Esther Ngari, the KEBS Director for Standards Development and Trade, highlighted that the bureau is prevailing upon the populace to end the shocking inhumane chicken farming within the chicken production systems.
“These range from overfeeding, cramped living spaces to lack of exposure to natural lighting, crude transportation as means to meet the fast-growing demand for chicken meat. Unfortunately, this leads to painful lameness, overworked hearts and lungs and wounds including skin sores and poor-quality poultry meat,” she said.
Accentuating the need for understanding and implementing positive poultry welfare practices during handling and transportation, Ngari stressed that poultry supply stakeholders should commit and accept the responsibility of humane poultry handling and minimizing stress to the birds while catching, loading, transporting, unloading and processing them.

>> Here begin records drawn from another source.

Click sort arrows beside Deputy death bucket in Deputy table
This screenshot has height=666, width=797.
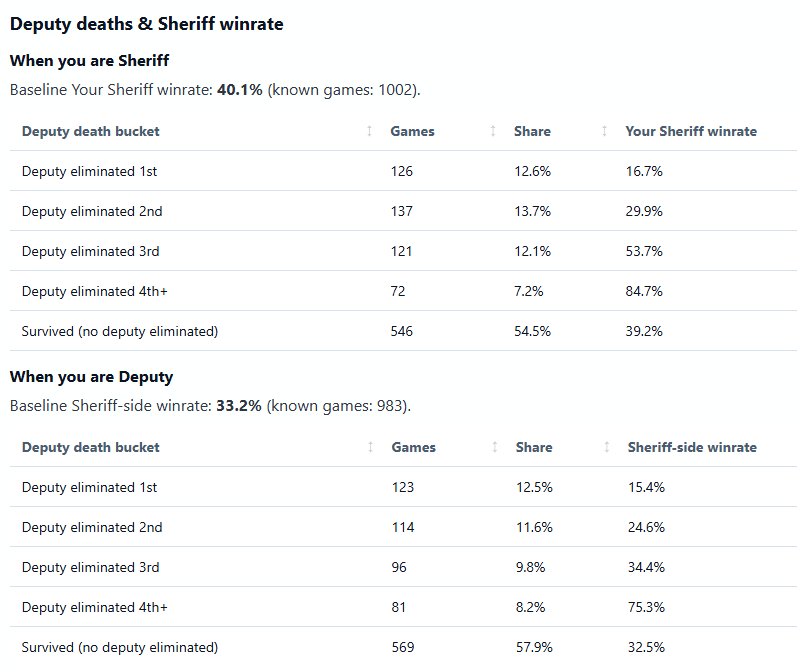pyautogui.click(x=371, y=447)
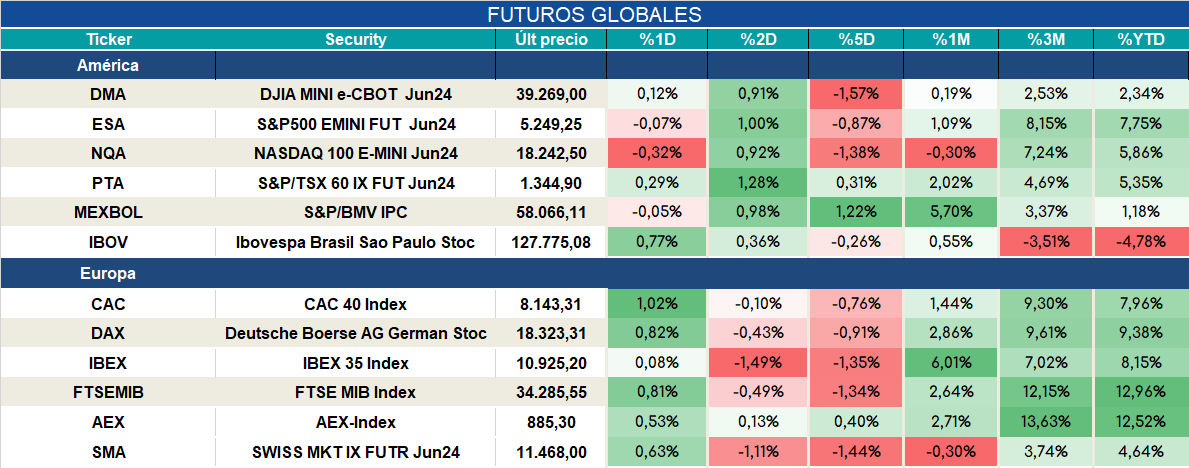Click the DMA ticker cell
The image size is (1189, 468).
[108, 94]
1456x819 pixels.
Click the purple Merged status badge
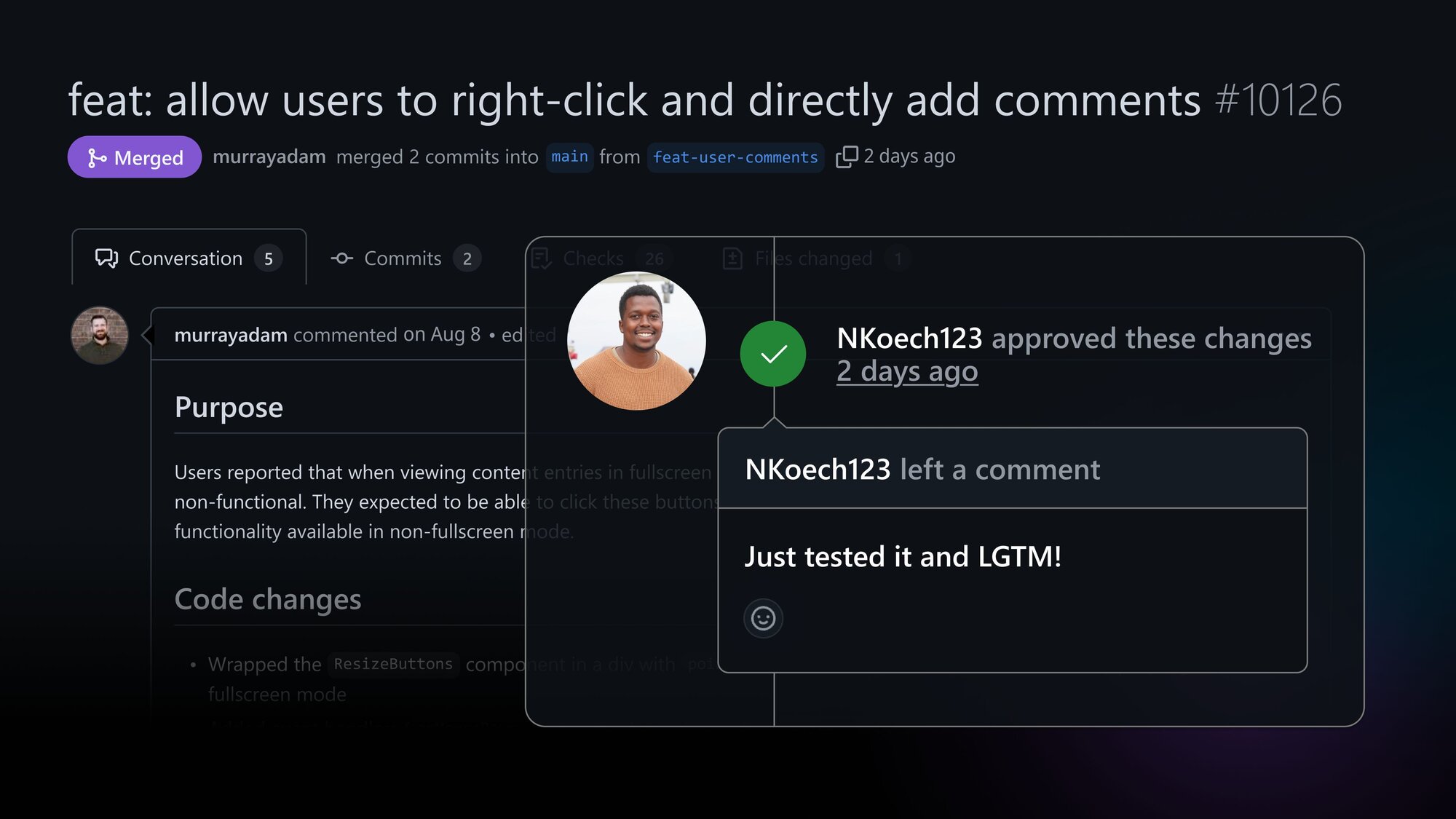pyautogui.click(x=135, y=157)
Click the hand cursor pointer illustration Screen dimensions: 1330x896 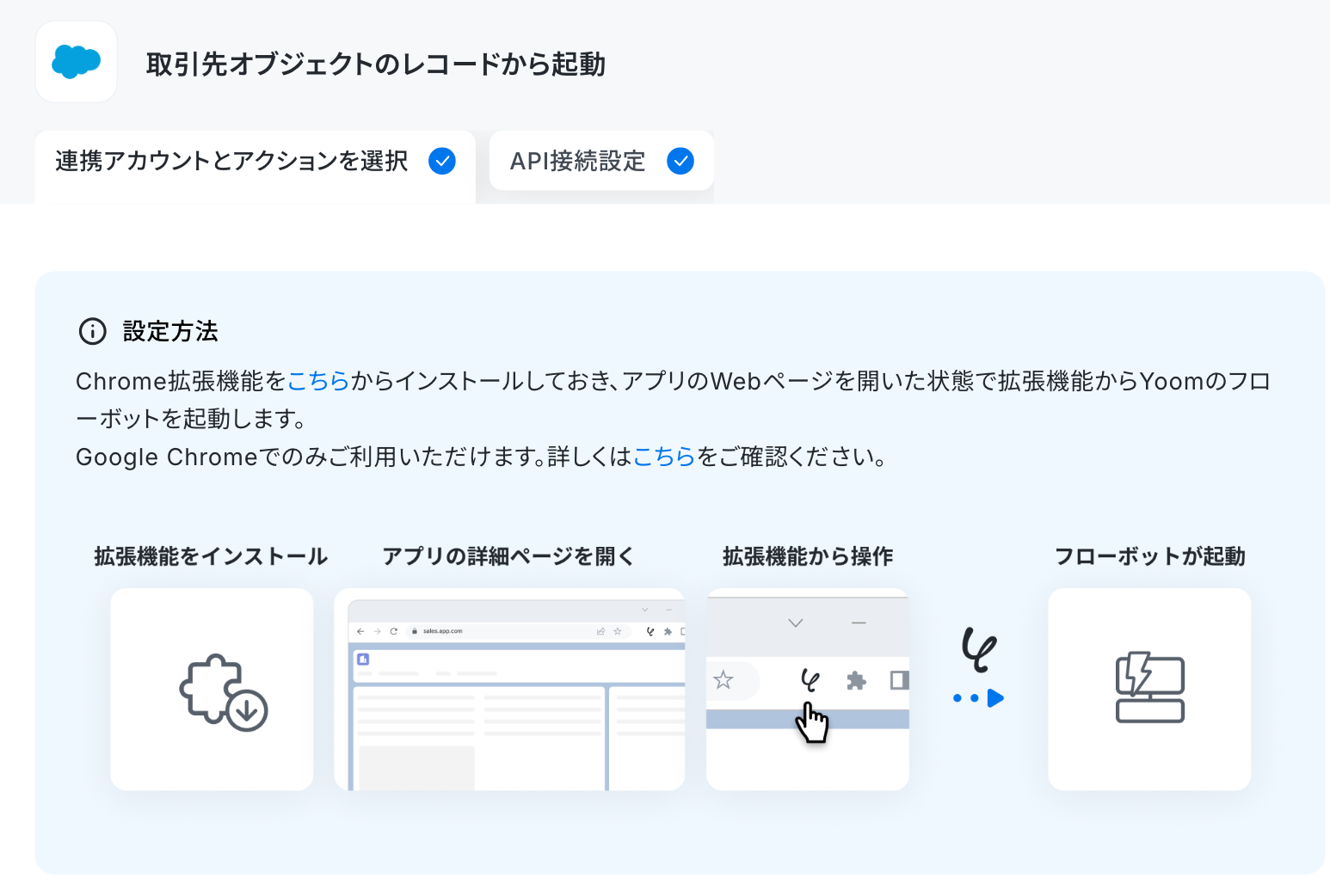point(811,722)
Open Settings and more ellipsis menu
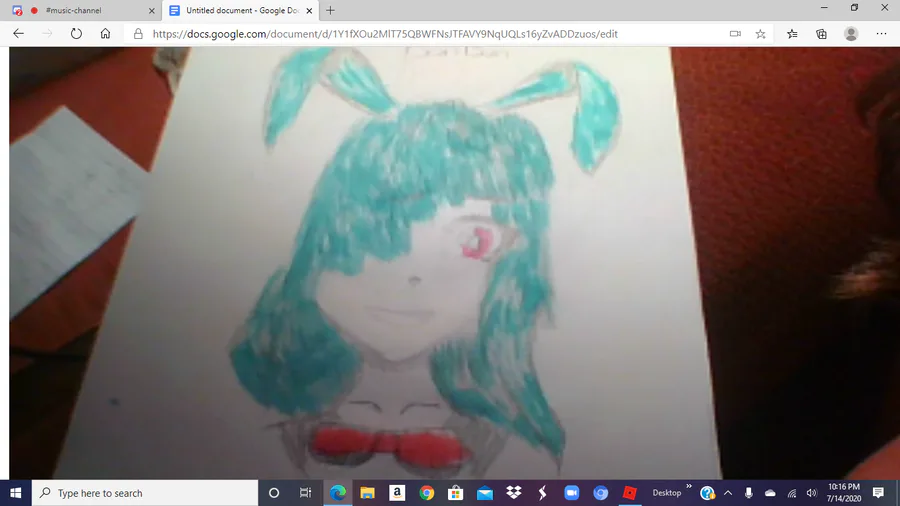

The standards will ensure that the poultry supply chain improves the well-being of poultry by reducing handling and transport stress, addressing customer expectations and regulatory oversight and minimize mortalities.
Other standards approved include prerequisite programmes for transportation and storage of grains and determination of moisture content on whole grains and milled grains.
This is to promote practices that will enhance food security by enabling availability of safe food for human consumption in the country.
Contamination of food can occur during transportation and storage of the food commodity or the raw materials. This standard proposes the necessary programmes to put in place during transportation and storage of food commodities in order to ensure that food contamination does not occur.